* **Given records**:
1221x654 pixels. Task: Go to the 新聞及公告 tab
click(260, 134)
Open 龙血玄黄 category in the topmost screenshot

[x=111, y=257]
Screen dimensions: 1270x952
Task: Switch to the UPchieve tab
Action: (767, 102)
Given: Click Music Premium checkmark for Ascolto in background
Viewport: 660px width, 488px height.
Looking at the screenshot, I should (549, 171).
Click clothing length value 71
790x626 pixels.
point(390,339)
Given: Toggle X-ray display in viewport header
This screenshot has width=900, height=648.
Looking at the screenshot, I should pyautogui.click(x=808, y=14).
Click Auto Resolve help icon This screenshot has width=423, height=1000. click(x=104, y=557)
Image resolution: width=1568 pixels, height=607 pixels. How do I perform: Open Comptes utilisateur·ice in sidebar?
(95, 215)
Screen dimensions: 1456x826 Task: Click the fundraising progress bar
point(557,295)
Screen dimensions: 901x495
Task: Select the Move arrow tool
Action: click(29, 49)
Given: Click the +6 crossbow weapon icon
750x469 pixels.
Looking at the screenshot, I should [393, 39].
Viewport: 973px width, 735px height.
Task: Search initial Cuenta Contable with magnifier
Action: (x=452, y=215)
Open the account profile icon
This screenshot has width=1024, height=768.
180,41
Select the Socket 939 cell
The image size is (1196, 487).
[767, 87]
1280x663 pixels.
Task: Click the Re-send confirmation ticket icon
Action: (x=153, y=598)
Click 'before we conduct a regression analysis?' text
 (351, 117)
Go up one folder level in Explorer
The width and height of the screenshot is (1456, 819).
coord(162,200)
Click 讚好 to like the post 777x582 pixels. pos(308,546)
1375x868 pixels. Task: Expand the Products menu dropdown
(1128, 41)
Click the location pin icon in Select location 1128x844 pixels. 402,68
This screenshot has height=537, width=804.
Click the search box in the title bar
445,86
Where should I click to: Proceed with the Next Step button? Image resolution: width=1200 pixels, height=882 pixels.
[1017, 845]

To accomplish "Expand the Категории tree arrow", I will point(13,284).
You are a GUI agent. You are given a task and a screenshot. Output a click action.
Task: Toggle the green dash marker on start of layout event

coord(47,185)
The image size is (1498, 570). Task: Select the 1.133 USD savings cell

* **What you have to do**: Nothing but the lines from the start of the data above through the line with "Click Auto Resolve" should appear in your answer, copied exactly.

* **Output for this exercise**:
1221x654 pixels. Task: Go to the 新聞及公告 tab
click(260, 134)
Open 龙血玄黄 category in the topmost screenshot

[x=111, y=257]
Screen dimensions: 1270x952
Task: Switch to the UPchieve tab
Action: (767, 102)
Given: Click Music Premium checkmark for Ascolto in background
Viewport: 660px width, 488px height.
Looking at the screenshot, I should (549, 171).
Click clothing length value 71
790x626 pixels.
point(390,339)
Given: Toggle X-ray display in viewport header
This screenshot has width=900, height=648.
Looking at the screenshot, I should pyautogui.click(x=808, y=14).
Click Auto Resolve help icon This screenshot has width=423, height=1000. click(x=104, y=557)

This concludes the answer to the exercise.